= Beginning of Section =

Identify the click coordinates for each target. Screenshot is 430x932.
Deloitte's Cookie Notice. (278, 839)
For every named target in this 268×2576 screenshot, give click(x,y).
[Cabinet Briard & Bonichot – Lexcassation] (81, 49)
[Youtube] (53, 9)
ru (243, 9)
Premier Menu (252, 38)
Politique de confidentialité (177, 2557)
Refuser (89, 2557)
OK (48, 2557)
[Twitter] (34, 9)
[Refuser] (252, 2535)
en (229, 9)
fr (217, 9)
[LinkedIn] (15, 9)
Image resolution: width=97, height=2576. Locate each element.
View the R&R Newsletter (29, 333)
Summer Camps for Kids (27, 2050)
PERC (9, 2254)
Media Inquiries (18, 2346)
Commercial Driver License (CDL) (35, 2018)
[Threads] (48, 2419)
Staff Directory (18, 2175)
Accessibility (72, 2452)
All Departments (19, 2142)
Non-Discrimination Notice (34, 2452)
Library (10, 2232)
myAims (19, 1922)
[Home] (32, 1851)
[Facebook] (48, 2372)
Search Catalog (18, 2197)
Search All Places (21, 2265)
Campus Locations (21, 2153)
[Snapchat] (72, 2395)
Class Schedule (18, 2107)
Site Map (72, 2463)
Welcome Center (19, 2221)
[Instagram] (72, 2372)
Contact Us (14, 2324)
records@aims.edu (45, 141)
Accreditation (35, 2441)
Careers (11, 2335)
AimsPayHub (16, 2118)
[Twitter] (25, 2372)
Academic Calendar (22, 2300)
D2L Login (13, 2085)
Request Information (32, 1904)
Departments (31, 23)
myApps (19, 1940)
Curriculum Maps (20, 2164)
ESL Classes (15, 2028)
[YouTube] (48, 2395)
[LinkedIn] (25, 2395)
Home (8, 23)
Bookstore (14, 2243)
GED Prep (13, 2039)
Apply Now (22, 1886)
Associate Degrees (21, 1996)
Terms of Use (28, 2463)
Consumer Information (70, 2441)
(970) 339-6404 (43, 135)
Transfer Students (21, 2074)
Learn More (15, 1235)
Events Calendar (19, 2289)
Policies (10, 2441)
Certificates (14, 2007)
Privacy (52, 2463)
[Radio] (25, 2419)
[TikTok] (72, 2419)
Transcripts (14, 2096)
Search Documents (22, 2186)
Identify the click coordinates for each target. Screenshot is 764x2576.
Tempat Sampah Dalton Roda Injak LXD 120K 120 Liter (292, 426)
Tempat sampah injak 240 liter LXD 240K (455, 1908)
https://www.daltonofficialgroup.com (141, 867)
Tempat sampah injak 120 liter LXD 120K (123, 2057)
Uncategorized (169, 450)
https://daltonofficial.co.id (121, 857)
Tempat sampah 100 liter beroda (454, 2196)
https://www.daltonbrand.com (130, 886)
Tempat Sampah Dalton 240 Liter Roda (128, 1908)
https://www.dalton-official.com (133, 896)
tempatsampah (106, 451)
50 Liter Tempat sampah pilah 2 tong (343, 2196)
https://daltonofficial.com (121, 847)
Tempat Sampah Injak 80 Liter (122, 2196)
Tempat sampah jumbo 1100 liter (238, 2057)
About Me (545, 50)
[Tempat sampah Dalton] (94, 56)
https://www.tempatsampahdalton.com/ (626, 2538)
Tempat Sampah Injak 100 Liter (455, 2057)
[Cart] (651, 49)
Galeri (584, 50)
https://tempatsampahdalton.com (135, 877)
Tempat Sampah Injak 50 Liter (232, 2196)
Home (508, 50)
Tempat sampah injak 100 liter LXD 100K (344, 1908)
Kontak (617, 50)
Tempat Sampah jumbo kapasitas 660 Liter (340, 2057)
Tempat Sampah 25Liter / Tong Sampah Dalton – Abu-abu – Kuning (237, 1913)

= End of Section =

» **Exercise instructions**
What this task asks for is an exact copy of the material above.

» **Answer below**
Identify the click coordinates for each target. Screenshot is 430x932.
Deloitte's Cookie Notice. (278, 839)
For every named target in this 268×2576 screenshot, give click(x,y).
[Cabinet Briard & Bonichot – Lexcassation] (81, 49)
[Youtube] (53, 9)
ru (243, 9)
Premier Menu (252, 38)
Politique de confidentialité (177, 2557)
Refuser (89, 2557)
OK (48, 2557)
[Twitter] (34, 9)
[Refuser] (252, 2535)
en (229, 9)
fr (217, 9)
[LinkedIn] (15, 9)
Image resolution: width=97, height=2576. Locate each element.
View the R&R Newsletter (29, 333)
Summer Camps for Kids (27, 2050)
PERC (9, 2254)
Media Inquiries (18, 2346)
Commercial Driver License (CDL) (35, 2018)
[Threads] (48, 2419)
Staff Directory (18, 2175)
Accessibility (72, 2452)
All Departments (19, 2142)
Non-Discrimination Notice (34, 2452)
Library (10, 2232)
myAims (19, 1922)
[Home] (32, 1851)
[Facebook] (48, 2372)
Search Catalog (18, 2197)
Search All Places (21, 2265)
Campus Locations (21, 2153)
[Snapchat] (72, 2395)
Class Schedule (18, 2107)
Site Map (72, 2463)
Welcome Center (19, 2221)
[Instagram] (72, 2372)
Contact Us (14, 2324)
records@aims.edu (45, 141)
Accreditation (35, 2441)
Careers (11, 2335)
AimsPayHub (16, 2118)
[Twitter] (25, 2372)
Academic Calendar (22, 2300)
D2L Login (13, 2085)
Request Information (32, 1904)
Departments (31, 23)
myApps (19, 1940)
Curriculum Maps (20, 2164)
ESL Classes (15, 2028)
[YouTube] (48, 2395)
[LinkedIn] (25, 2395)
Home (8, 23)
Bookstore (14, 2243)
GED Prep (13, 2039)
Apply Now (22, 1886)
Associate Degrees (21, 1996)
Terms of Use (28, 2463)
Consumer Information (70, 2441)
(970) 339-6404 (43, 135)
Transfer Students (21, 2074)
Learn More (15, 1235)
Events Calendar (19, 2289)
Policies (10, 2441)
Certificates (14, 2007)
Privacy (52, 2463)
[Radio] (25, 2419)
[TikTok] (72, 2419)
Transcripts (14, 2096)
Search Documents (22, 2186)
Identify the click coordinates for each target. Screenshot is 764x2576.
Tempat Sampah Dalton Roda Injak LXD 120K 120 Liter (292, 426)
Tempat sampah injak 240 liter LXD 240K (455, 1908)
https://www.daltonofficialgroup.com (141, 867)
Tempat sampah injak 120 liter LXD 120K (123, 2057)
Uncategorized (169, 450)
https://daltonofficial.co.id (121, 857)
Tempat sampah 100 liter beroda (454, 2196)
https://www.daltonbrand.com (130, 886)
Tempat Sampah Dalton 240 Liter Roda (128, 1908)
https://www.dalton-official.com (133, 896)
tempatsampah (106, 451)
50 Liter Tempat sampah pilah 2 tong (343, 2196)
https://daltonofficial.com (121, 847)
Tempat Sampah Injak 80 Liter (122, 2196)
Tempat sampah jumbo 1100 liter (238, 2057)
About Me (545, 50)
[Tempat sampah Dalton] (94, 56)
https://www.tempatsampahdalton.com/ (626, 2538)
Tempat Sampah Injak 100 Liter (455, 2057)
[Cart] (651, 49)
Galeri (584, 50)
https://tempatsampahdalton.com (135, 877)
Tempat Sampah Injak 50 Liter (232, 2196)
Home (508, 50)
Tempat sampah injak 100 liter LXD 100K (344, 1908)
Kontak (617, 50)
Tempat Sampah jumbo kapasitas 660 Liter (340, 2057)
Tempat Sampah 25Liter / Tong Sampah Dalton – Abu-abu – Kuning (237, 1913)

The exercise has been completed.